Visiting Scholar Katherine Romba presents her research:
In 1911, in a lecture on modern building ideals given at the Folkwang Museum in Hagen, Walter Gropius described the engineers’ modus operandi as ‘thinking’ and the architects’ as ‘feeling,’ and described their work as analytical ‘construction-form’ and instinctive ‘art-form’ respectively. This perception of a clear cultural divide between architects and engineers—the difference between art and science—was echoed by numerous other architects of the time. The reality is that the divisions were not so clear. Many architects held the title of Diplom-Ingenieur (a certification from the Technische Hochschulen available to engineers and architects alike), and a number of engineers called themselves architects (a title that legally anyone could don). Moreover, members of both professions wrote about the aesthetic potential in the forms of industry, as well as about the cultural meaning of this aesthetic…

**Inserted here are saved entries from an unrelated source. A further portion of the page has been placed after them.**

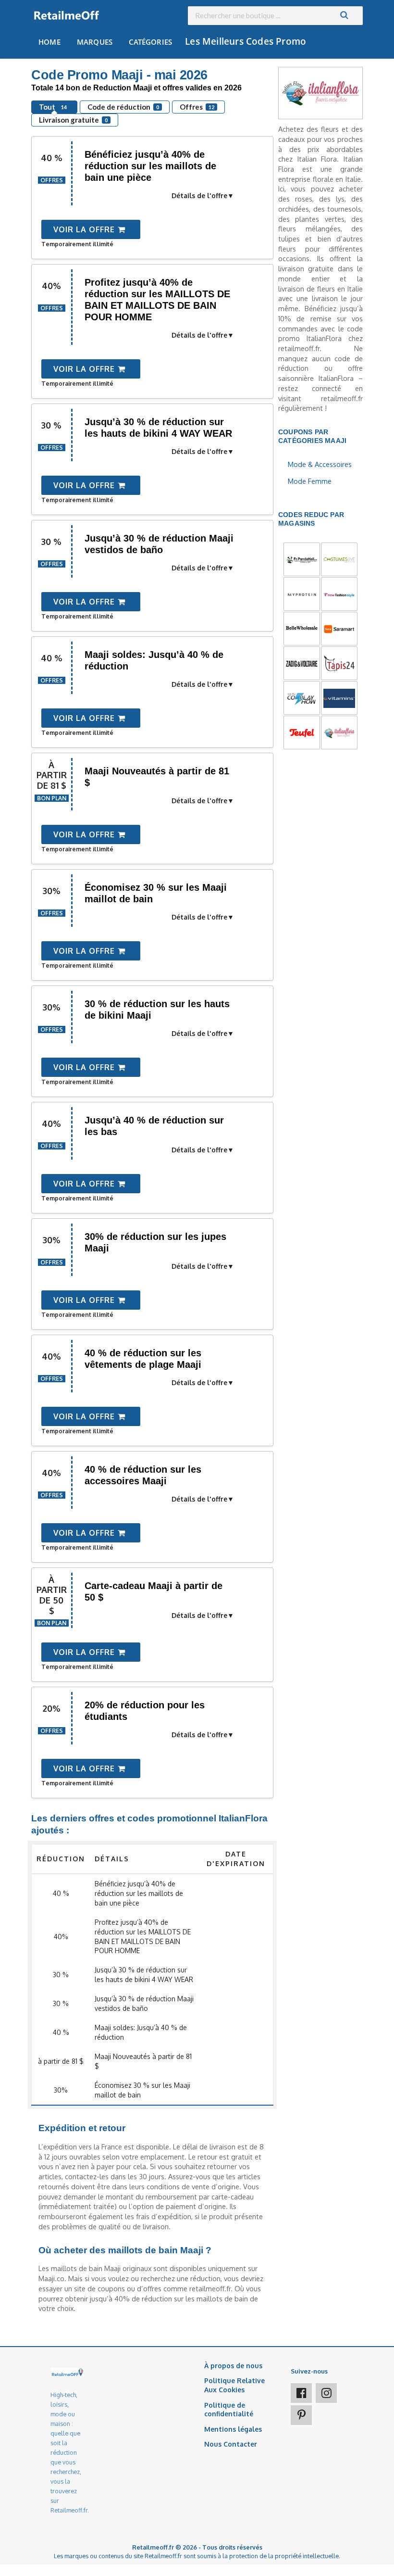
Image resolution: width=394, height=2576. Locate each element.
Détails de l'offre (199, 195)
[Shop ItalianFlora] (320, 92)
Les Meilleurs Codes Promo (245, 41)
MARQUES (94, 42)
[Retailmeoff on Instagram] (326, 2393)
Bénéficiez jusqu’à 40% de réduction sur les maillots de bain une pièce (150, 166)
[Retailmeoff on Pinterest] (301, 2415)
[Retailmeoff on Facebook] (301, 2393)
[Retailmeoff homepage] (66, 15)
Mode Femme (310, 481)
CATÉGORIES (150, 42)
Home (49, 42)
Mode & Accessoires (320, 464)
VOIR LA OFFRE (85, 229)
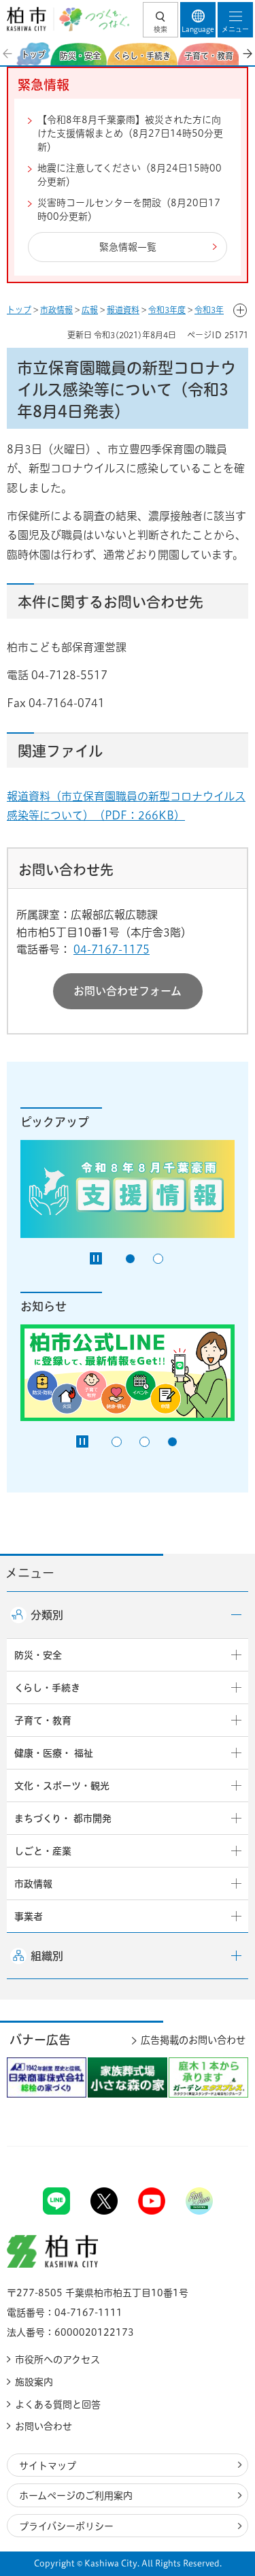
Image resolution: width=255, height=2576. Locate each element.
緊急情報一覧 (127, 247)
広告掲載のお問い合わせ (193, 2040)
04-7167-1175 (111, 949)
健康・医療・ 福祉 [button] (53, 1753)
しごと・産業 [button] (42, 1851)
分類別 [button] (47, 1615)
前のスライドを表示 (8, 53)
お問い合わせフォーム (127, 990)
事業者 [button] (28, 1916)
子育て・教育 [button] (42, 1720)
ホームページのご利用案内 (76, 2495)
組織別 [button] (47, 1956)
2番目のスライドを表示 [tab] (158, 1259)
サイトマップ (47, 2466)
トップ (19, 310)
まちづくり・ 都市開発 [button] (63, 1818)
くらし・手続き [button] (47, 1688)
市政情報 (56, 310)
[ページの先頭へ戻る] (212, 2146)
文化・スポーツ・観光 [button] (61, 1786)
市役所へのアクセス (57, 2359)
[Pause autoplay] (96, 1258)
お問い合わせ (43, 2426)
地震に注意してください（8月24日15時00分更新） (129, 174)
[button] (160, 19)
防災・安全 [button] (38, 1655)
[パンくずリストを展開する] (240, 310)
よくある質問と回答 (58, 2404)
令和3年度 (167, 310)
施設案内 (34, 2382)
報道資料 (123, 310)
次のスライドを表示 (247, 53)
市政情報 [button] (33, 1884)
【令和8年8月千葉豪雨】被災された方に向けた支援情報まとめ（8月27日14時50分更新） (130, 133)
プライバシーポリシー (66, 2526)
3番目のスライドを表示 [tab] (172, 1442)
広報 (90, 310)
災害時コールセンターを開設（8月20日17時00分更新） (128, 209)
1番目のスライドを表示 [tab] (130, 1259)
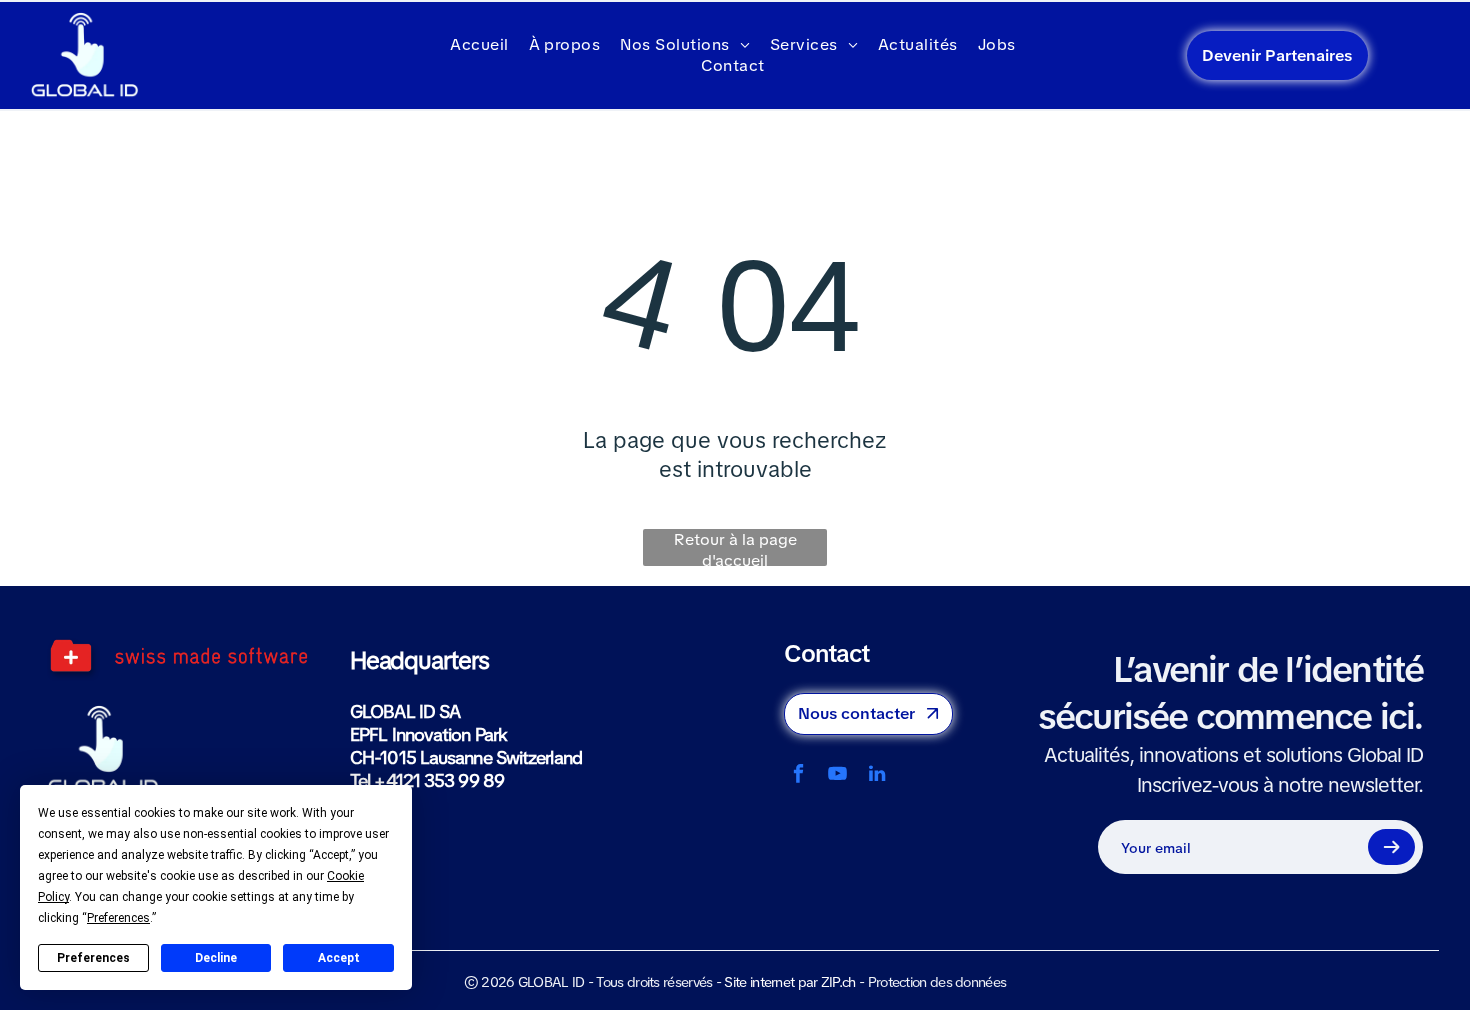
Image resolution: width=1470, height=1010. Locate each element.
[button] (1391, 847)
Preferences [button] (118, 918)
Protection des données (937, 982)
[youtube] (837, 776)
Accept (339, 958)
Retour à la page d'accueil (735, 547)
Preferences (93, 958)
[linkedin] (876, 776)
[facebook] (798, 776)
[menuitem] (479, 44)
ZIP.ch (838, 982)
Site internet (759, 982)
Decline (216, 958)
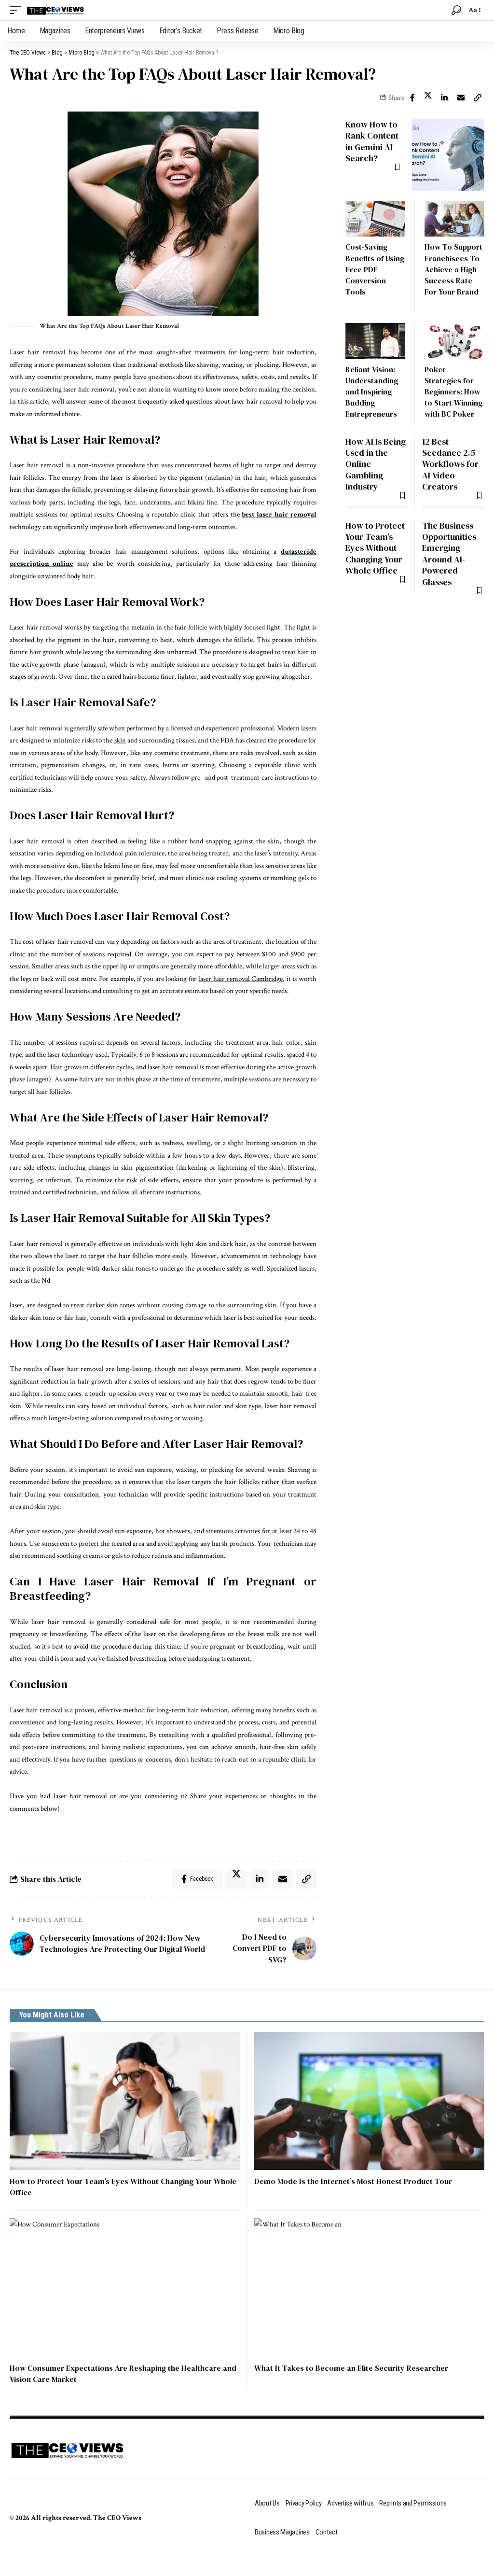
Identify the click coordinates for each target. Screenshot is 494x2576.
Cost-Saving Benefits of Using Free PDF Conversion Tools (374, 269)
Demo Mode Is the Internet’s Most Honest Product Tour (353, 2181)
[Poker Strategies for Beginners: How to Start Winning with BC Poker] (454, 341)
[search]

Having largely conceded the science of structure to the new profession of engineering, and now facing engineers/collaborators who increasingly claimed aesthetic agency, the architectural profession urgently sought its own authorial role in the emerging industrial culture. In question was what authorship meant, what values it supported, and even when it was applicable. Whether representing architects and engineers according to the Kultur-Zivilisation dichotomy, or presenting engineers as a noble yet primitive Other, architects’ attempts to evoke essential differences between the two professions were part of a larger system of strategies to establish new parameters of authorship.
Katherine Romba completed her Ph.D. at the Institute of Fine Arts of New York University in 2005. She is currently an Assistant professor at Queen’s University in Kingston, where she teaches courses on modern architecture and critical and cultural theory. Her research focuses on the theory and practice of modern German architects and engineers.Her first book, Iron Construction and Cultural Discourse: German Architectural Theory, 1890-1918, was published in 2008.
Katherine Romba was a Visiting Scholar at the CCA in 2009.